I looked on the internet for stories of kids accidentally killing puppies. I was shocked how many stories there were. While I don't have kids, I know a ton of kids and, yes, I know most little kids are not naturally gentle with puppies or cats or little animals. They need taught to be gentle. My sweet 3 yr old niece is an example. She tries to carry mom's huge cat around (much to his dismay), she wants to help feed the fish and will dump the whole container of flakes in the aquarium, and while she was very good with the puppies when they were tiny, as they got bigger she would try to carry them. She's just a bitty thing, so carrying anything more than a few pounds is way too much for her to do safely. She just doesn't understand that an accident can happen - it does not mean that she's a mean kid. She's a sweetie. So, we don't let her off a chair or the couch when she is puppy playing - and she is NEVER unsupervised.

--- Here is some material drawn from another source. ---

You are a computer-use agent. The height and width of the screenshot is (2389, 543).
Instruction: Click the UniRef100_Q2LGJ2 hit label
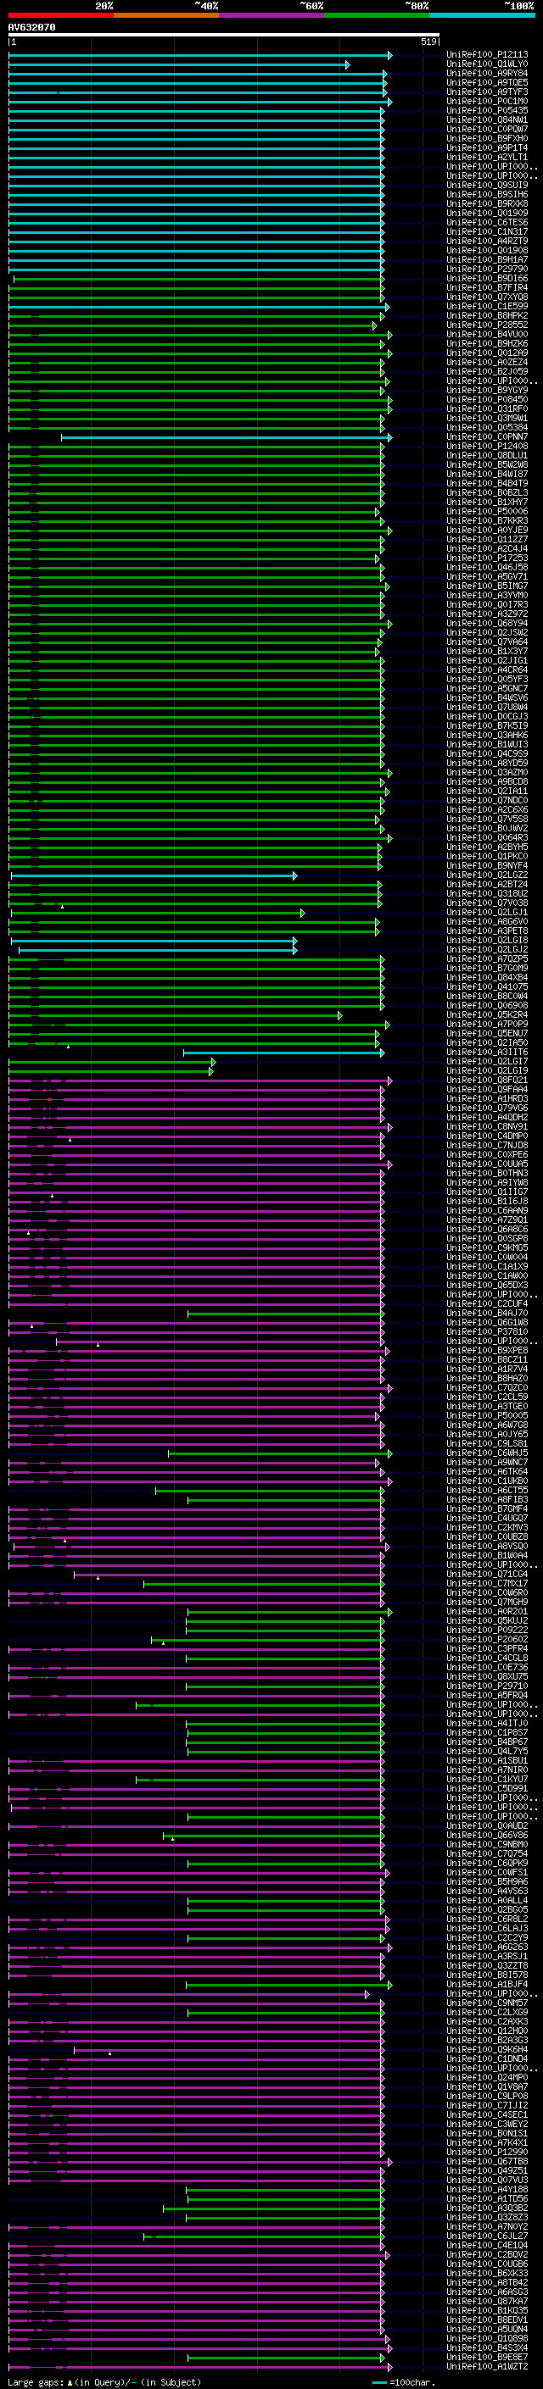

You all might be wondering what I said to the woman that called me. Well, perhaps a surprise due to my love for puppies and dogs, but I was nice to this woman because I felt it was a sad, bad accident and she wanted to make it right. Of course, I had to lecture her that puppies are babies - they are not resilient and able to handle kids' rough housing. They haven't seen anything of the world yet. Everything is brand new. The first things they learn of humans shouldn't be rough handling. They are fragile, they have tendons and bones that are growing, and they also need gentle handling so they don't think kids are toys and learn rough habits that are dangerous for all (and not fair for the puppy who is being hurt and defending itself by snapping). Their mouths are their hands. They don't know what is toxic and they shouldn't eat. They don't automatically know to stay off roads away from traffic. They don't know the kitty is not a toy, or that not all humans are nice (and some are just outright dangerous). They don't understand why we put a collar on them and why we keep them tied with a leash. It is our responsibility to introduce them to the world, to show them how to walk and run on a leash without pulling, one step at a time - and give them the same consideration and gentleness and patience that we would our human kids. Puppies are babies!
So when people call me and ask, "are your puppies good with kids?" - I'm going to ask them, "are your kids good with puppies?". All of my puppy owners are so good with their puppies - but no matter how good everyone's intentions are - Accidents do happen to good people and good kids (and good puppies)!
I don't judge good people on accidents (but, that doesn't mean I won't lecture and if you've made a mistake - like I have many times - be big enough to stand for the lecture and learn from it). When I was in college, my stepdad accidentally ran over a puppy as he was backing out of the driveway. He's been tortured about that forever.
Of course, this doesn't mean we're going to allow one of our puppies go to a home that has questionable supervision and consideration. This woman is going to take awhile to heal and she knows that she's not going to be able to get the dog of her life that she's been waiting forever for until her home and kids and life are 'puppy safe'. She's taking the right steps and having a dog trainer come over and teach them about animal care BEFORE they ever consider getting another, and she's going to wait until they are older and get an older puppy/dog (probably one over 3 years old). A very hard lesson to learn, but the horizon is bright for her and her family!